Montpellier souhaite accueillir la réunion des villes signataires du pacte de Milan

Montpellier pourrait accueillir en 2019 ou 2020, la réunion annuelle des villes signataires du pacte de Milan (Milan Urban Food Policy Pact). En 2015, une centaine de maires de grandes villes à travers le planète, dont huit collectivités françaises, ont signé lors de l’exposition universelle de Milan un pacte affirmant une volonté politique claire d’aller vers des systèmes alimentaires territoriaux durables et donne des solutions concrètes pour y parvenir à travers 37 actions recommandées.

Présente au Cities Summit à Tel Aviv, il y a quelques jours, Mylène Fourcade, au nom de Philippe Saurel et de la Métropole, a présenté la candidature de Montpellier. « C’est un éclairage planétaire formidable sur une dynamique et sur une thématique qui va dans le sens de la conservation de la planète, de la production autonome et de la santé des populations » a expliqué le président de la Métropole, « C’est intéressant car ce sont 100 villes qui ont des histoires, des climats, des géographies et des pratiques agricoles différentes.
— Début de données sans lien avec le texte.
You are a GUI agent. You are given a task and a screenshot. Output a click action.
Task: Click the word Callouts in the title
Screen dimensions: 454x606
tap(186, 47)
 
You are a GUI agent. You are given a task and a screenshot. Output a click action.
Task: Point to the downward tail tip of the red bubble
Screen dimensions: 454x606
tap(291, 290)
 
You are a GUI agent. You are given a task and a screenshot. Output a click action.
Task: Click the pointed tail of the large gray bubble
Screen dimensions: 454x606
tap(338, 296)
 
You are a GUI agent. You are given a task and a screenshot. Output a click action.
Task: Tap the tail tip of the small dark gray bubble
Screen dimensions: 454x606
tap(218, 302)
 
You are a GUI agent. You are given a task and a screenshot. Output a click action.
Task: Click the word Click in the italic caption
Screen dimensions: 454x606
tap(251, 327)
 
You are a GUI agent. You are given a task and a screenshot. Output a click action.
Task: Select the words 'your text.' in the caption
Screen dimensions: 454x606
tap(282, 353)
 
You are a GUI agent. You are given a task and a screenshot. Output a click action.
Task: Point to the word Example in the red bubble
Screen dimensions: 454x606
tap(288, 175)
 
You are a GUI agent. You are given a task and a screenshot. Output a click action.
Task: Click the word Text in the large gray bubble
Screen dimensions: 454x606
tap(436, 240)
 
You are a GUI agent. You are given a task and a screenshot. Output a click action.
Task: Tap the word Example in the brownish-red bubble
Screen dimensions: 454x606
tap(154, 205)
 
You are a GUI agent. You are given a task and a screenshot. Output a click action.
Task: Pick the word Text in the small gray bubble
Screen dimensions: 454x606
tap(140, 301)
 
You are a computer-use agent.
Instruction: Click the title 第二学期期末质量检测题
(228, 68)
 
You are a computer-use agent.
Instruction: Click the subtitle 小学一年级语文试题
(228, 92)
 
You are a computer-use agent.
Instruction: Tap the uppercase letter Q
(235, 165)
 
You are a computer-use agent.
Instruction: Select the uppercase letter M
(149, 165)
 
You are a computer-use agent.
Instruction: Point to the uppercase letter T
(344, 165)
Elles sont capables chacune d’apporter leurs spécificités ».

Produire l’alimentation dont les populations ont besoin

Rome, Valence et Tel Aviv ont déjà accueilli la réunion annuelle du MUFPP. Il y a quelques jours en Israël, 177 représentants des collectivités ont renouvelé leurs engagements et échangé sur leurs différentes expériences et politiques mises en place. Philippe Saurel rappelle qu’en signant ce pacte, les collectivités « s’engagent à la protection des terres à fort potentiel, à la priorité donnée aux circuits courts, mais je préfère le terme de proximité, et à la lutte contre le gaspillage alimentaire ».

Parmi les sept piliers thématiques de la Métropole, l’un consacré à l’agroécologie a pour objectif de mettre en place les moyens « de produire pour les 50 ans à venir l’alimentation dont les populations ont besoin pour se nourrir » souligne le président de la Métropole. L’illustration de cette volonté est, selon Philippe Saurel, la validation du SCoT 2019-2040, préservant 400 ha de terres agricoles, par Jérôme Despey, président de la chambre d’agriculture de l’Hérault.